* [INSTRUCTIONS FOR THE TASK] Starting at the line that contains "TRUSTED stamp badge" and ending after the line that contains "(x=419, y=18)", write out the listing again with "icon" changed to "symbol" and everything else left as it is. Omit the pictures.

* [THE RECORDS]
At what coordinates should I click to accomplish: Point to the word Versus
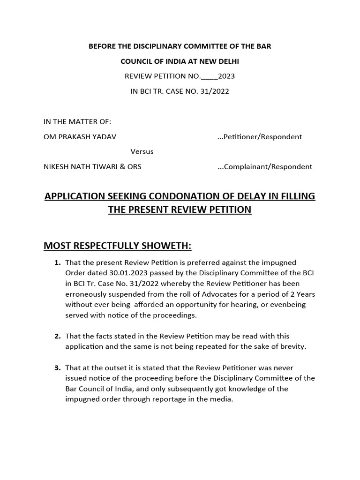click(x=142, y=151)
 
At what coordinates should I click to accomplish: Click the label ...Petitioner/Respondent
click(x=260, y=137)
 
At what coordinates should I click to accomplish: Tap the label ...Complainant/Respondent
click(x=265, y=166)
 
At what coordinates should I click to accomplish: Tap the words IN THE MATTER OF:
click(x=77, y=122)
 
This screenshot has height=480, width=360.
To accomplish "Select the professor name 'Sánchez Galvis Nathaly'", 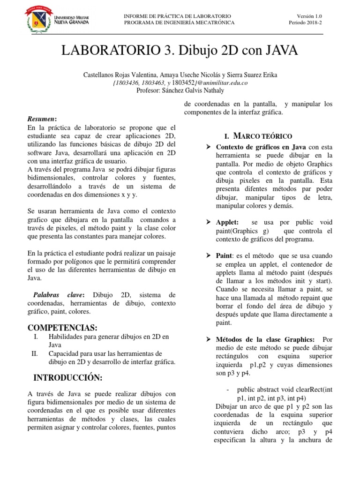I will pyautogui.click(x=194, y=90).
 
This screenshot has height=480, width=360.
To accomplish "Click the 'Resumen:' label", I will pyautogui.click(x=42, y=119).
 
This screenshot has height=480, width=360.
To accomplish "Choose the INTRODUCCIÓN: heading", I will pyautogui.click(x=68, y=377).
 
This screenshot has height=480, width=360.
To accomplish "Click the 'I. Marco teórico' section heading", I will pyautogui.click(x=258, y=136).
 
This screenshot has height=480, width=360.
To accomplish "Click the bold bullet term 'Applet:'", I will pyautogui.click(x=227, y=222).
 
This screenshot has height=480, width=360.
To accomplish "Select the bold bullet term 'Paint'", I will pyautogui.click(x=224, y=255).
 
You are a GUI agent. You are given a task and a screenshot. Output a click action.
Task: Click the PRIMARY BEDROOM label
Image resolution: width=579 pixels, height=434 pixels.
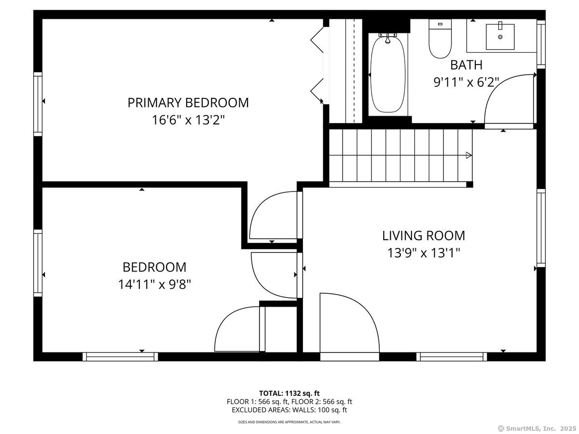pos(188,103)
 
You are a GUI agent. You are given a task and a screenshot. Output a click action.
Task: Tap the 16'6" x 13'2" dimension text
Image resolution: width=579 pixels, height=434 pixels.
pos(188,120)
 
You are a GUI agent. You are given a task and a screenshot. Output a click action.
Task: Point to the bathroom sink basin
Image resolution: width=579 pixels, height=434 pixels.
pos(500,36)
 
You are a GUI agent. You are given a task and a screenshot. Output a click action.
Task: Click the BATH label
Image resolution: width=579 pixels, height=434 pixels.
pos(466,65)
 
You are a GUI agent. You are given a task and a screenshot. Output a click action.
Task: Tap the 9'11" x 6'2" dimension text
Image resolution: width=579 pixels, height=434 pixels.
pos(466,82)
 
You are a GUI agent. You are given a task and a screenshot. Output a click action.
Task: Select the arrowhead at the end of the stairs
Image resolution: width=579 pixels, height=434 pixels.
pos(469,155)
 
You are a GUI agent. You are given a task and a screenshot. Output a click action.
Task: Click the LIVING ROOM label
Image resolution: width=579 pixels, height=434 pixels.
pos(424,236)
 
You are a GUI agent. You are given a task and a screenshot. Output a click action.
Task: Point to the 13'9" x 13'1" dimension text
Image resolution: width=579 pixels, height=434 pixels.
pos(424,253)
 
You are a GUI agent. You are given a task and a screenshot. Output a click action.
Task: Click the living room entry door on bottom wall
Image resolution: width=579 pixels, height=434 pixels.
pos(349,326)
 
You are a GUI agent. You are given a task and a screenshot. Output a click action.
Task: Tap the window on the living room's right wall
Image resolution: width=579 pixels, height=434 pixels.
pos(541,228)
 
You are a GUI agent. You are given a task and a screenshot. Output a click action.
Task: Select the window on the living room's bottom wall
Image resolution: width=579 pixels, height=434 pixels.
pos(452,357)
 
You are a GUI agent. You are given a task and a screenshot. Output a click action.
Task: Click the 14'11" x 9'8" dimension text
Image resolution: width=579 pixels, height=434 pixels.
pos(154,285)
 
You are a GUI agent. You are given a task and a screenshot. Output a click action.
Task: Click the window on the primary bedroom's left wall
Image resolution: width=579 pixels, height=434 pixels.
pos(38,104)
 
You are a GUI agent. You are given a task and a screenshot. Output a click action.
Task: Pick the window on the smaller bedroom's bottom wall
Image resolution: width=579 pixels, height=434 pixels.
pos(120,357)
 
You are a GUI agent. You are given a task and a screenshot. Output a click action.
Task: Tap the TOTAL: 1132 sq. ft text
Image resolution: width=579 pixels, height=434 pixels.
pos(289,393)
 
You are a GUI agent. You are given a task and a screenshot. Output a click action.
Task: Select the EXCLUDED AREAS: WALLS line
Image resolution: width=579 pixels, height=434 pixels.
pos(289,410)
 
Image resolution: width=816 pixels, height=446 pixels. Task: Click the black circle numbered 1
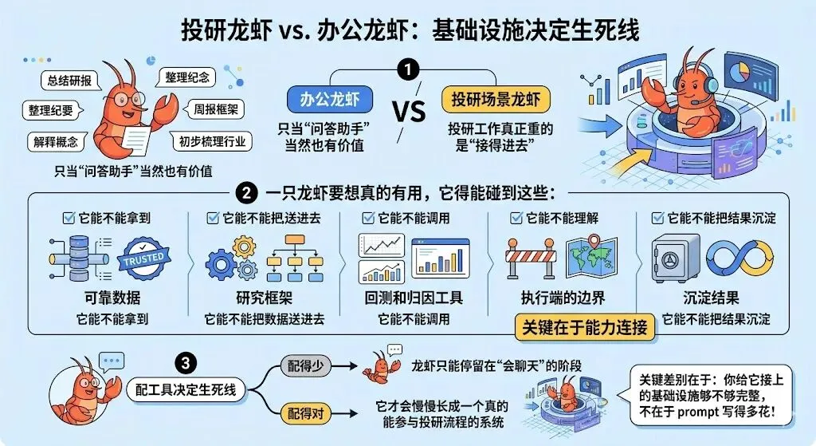coord(409,70)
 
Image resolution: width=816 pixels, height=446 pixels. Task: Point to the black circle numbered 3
coord(186,364)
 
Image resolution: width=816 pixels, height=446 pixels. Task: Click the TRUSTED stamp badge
coord(143,258)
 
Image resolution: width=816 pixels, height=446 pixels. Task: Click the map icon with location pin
coord(591,258)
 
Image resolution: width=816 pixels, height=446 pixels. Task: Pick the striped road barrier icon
coord(529,261)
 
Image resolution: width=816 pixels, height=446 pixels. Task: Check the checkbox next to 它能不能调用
coord(368,217)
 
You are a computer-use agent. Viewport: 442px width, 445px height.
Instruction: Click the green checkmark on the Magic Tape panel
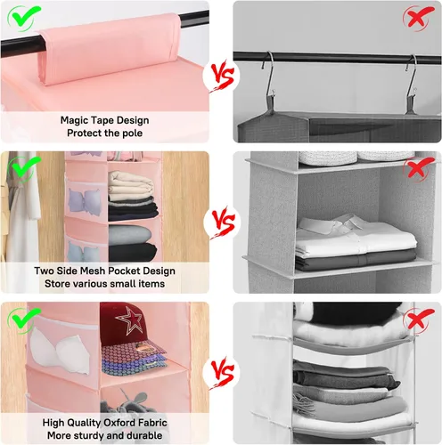(x=24, y=17)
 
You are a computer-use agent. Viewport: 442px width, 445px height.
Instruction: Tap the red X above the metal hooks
(x=419, y=18)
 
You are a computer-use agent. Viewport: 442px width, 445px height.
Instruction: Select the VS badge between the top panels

* [EXERCISE RESPONSE]
Image resolution: width=816 pixels, height=446 pixels. Task: Click the TRUSTED stamp badge
coord(143,258)
 
Image resolution: width=816 pixels, height=446 pixels. Task: Click the map symbol with location pin
coord(591,258)
 
Image resolution: width=816 pixels, height=446 pixels. Task: Pick the striped road barrier symbol
coord(529,261)
 
Image resolution: width=816 pixels, height=446 pixels. Task: Check the checkbox next to 它能不能调用
coord(368,217)
 
You are a computer-use agent. Viewport: 442px width, 445px height.
Instruction: Click the green checkmark on the Magic Tape panel
(x=24, y=17)
 
You are a computer-use agent. Viewport: 442px width, 445px height.
Instruction: Tap the red X above the metal hooks
(x=419, y=18)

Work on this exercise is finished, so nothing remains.